Khartoum: An accelerated breakdown in services including water and electricity supplies has left Sudanese citizens counting the cost of political stalemate after a military takeover last October.
The slide in living conditions comes after the coup triggered the suspension of billions of dollars in international funding, and at a time when the war in Ukraine has pushed the cost of key imports higher.
It has fed into anti-military demonstrations held at least once a week for the past eight months, while also adding to pressure for the military and civilian groups to come to a political agreement.
No prime minister has been appointed since the coup, ministers are serving in an acting capacity and mediation attempts led by the United Nations and the African Union have yet to produce results.

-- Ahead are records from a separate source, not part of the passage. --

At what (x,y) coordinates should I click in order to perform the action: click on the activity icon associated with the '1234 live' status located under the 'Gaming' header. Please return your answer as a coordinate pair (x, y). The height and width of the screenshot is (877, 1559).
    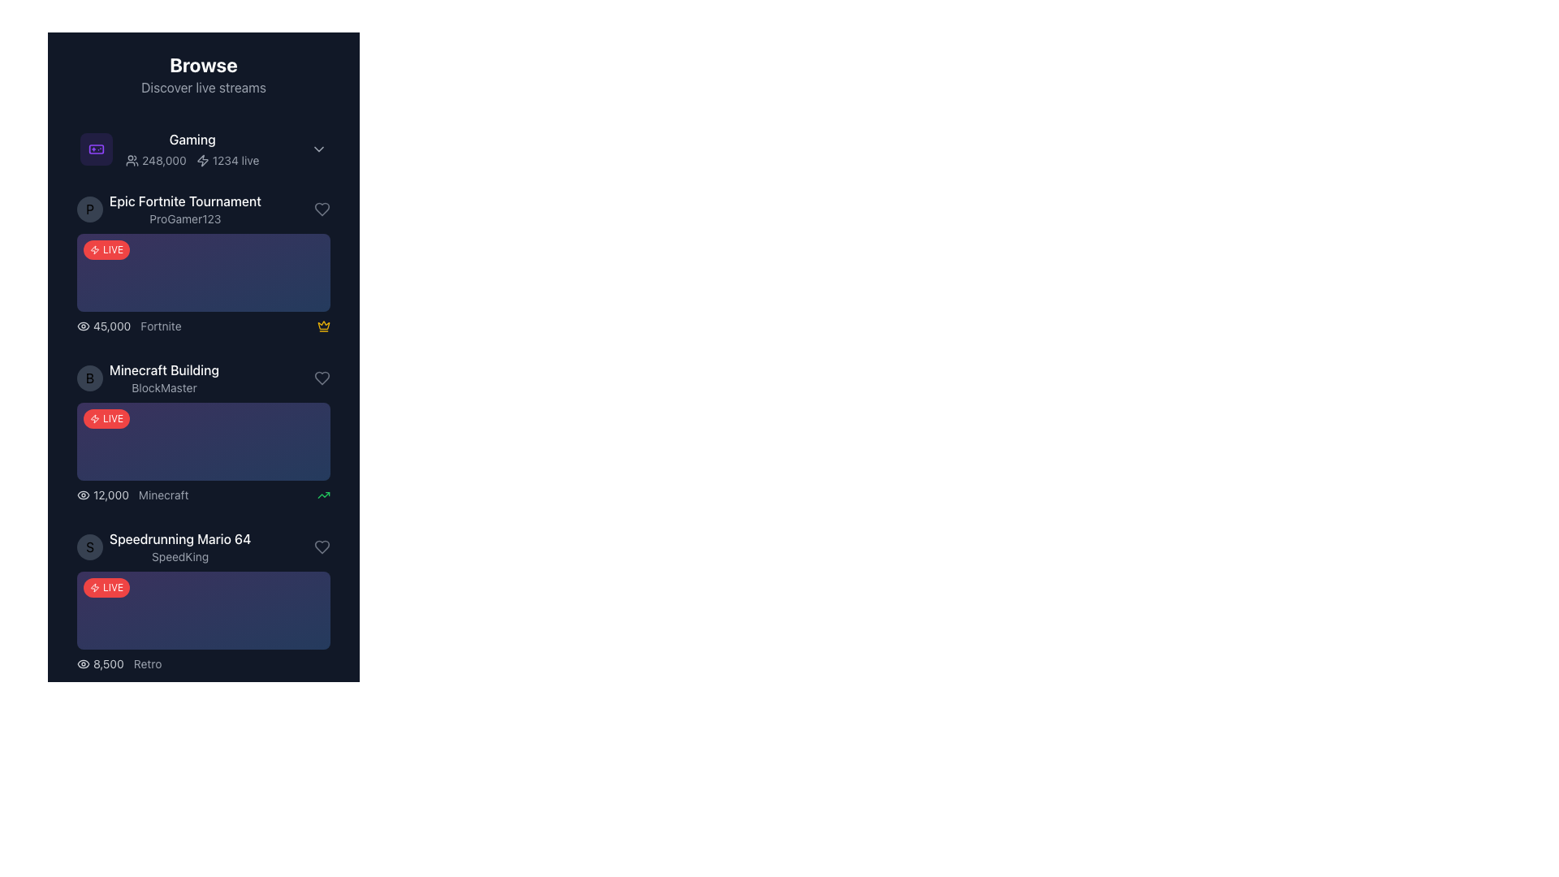
    Looking at the image, I should click on (201, 160).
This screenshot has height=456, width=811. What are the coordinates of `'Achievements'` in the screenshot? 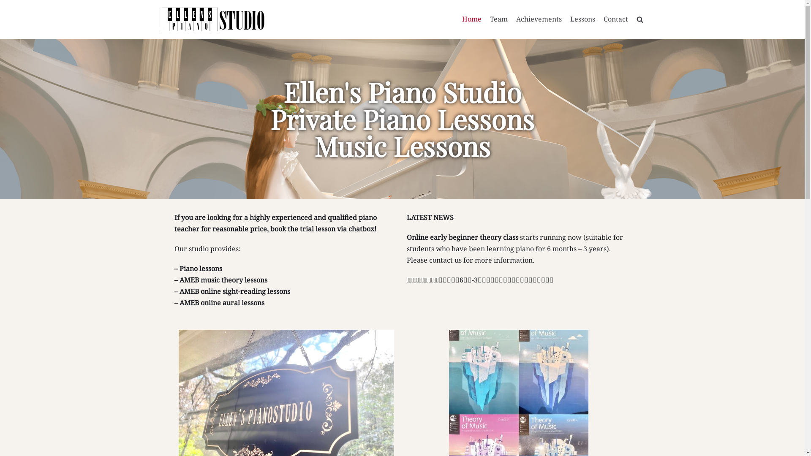 It's located at (516, 19).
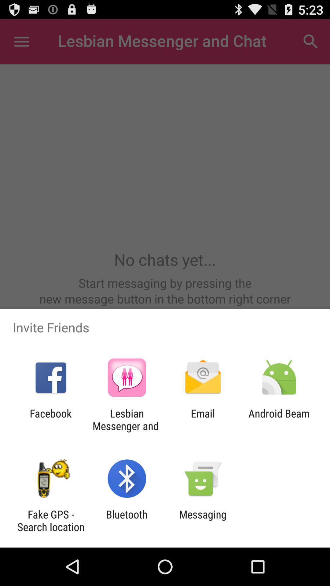 The image size is (330, 586). What do you see at coordinates (50, 419) in the screenshot?
I see `the icon next to the lesbian messenger and item` at bounding box center [50, 419].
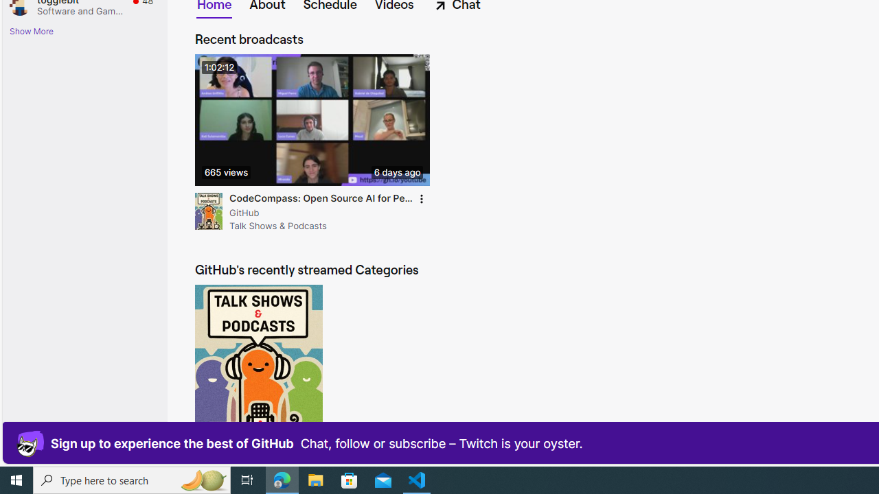 The image size is (879, 494). Describe the element at coordinates (258, 369) in the screenshot. I see `'Talk Shows & Podcasts cover image'` at that location.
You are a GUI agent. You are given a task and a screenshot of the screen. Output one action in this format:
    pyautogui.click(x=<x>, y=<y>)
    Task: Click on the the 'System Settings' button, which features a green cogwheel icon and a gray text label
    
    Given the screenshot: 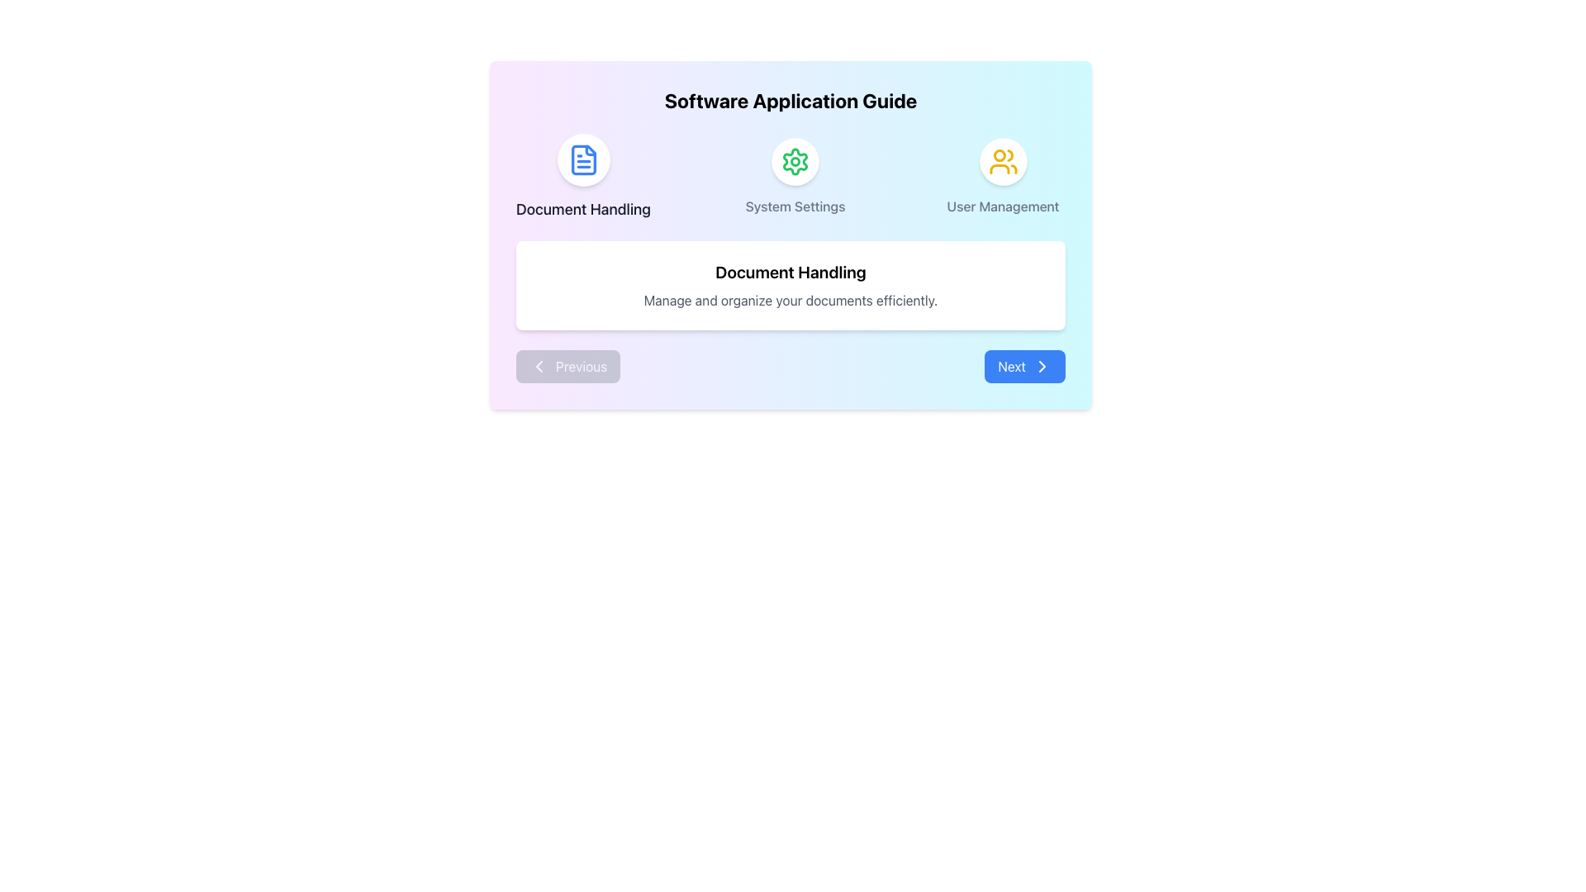 What is the action you would take?
    pyautogui.click(x=790, y=178)
    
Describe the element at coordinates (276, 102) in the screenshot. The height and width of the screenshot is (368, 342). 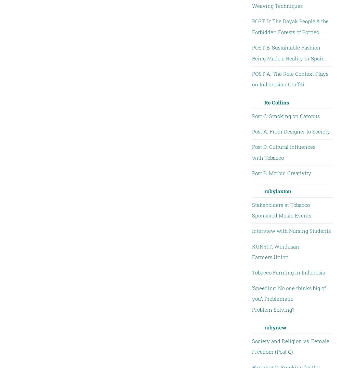
I see `'Ro Collins'` at that location.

Authorities say they are pressing on with economic reforms that a civilian-led government began under International Monetary Fund (IMF) monitoring in 2020, aimed at reducing subsidies seen as inflationary, but government spending has skyrocketed.
“We are continuing with the economic reform program, and reducing subsidies gradually in a way that citizens can manage,” Finance Minister Jibril Ibrahim told Reuters in an interview.
The government has refrained from printing money to finance the deficit, and monthly state revenues have risen by two-thirds over the past six months to 150 billion Sudanese pounds ($264 million), he said.
Sudan recently signed a deal with the United Arab Emirates for a port and agricultural project, he said, which could lead to greater income.
But inflation means spending has grown even faster. The monthly bill for public sector salaries alone stood at 180 billion pounds, up from 54 billion pounds since the start of the year, on top of rising costs for fuel, wheat, and other imports, he added.